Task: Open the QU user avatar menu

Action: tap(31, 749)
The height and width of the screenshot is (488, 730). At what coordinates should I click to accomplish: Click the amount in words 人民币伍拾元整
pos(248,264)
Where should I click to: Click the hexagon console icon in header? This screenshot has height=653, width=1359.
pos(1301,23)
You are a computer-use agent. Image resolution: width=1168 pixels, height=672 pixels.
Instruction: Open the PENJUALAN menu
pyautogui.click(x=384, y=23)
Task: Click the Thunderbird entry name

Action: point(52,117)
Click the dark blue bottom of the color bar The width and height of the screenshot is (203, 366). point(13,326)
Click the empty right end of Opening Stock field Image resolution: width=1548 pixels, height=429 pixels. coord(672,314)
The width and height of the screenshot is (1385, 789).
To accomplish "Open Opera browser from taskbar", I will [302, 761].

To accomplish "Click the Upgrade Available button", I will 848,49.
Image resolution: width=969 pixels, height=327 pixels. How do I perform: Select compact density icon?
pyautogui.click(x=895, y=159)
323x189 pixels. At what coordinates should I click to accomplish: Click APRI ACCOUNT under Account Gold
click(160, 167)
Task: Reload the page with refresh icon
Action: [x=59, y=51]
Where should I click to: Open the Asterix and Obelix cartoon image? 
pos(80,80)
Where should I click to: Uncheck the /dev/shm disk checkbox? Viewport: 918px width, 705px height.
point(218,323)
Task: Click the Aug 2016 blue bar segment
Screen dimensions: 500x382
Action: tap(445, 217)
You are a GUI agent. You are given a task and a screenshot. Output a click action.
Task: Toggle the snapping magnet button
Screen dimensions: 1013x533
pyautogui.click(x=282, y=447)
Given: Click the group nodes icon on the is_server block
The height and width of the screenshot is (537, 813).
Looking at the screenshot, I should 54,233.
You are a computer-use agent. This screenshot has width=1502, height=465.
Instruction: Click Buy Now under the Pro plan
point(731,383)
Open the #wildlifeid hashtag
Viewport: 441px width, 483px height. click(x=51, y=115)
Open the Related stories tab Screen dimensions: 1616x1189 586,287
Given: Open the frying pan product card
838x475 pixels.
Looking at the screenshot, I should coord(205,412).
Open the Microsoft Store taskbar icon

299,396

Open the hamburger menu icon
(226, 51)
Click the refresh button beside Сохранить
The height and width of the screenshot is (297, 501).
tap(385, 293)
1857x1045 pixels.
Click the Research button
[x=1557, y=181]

-- -- --

— The problem —
Which lines in the items above contain the word "Instruction" with matching case? Pull out each one.

— Solution to the problem —
Instruction: Open the PENJUALAN menu
Instruction: Click Buy Now under the Pro plan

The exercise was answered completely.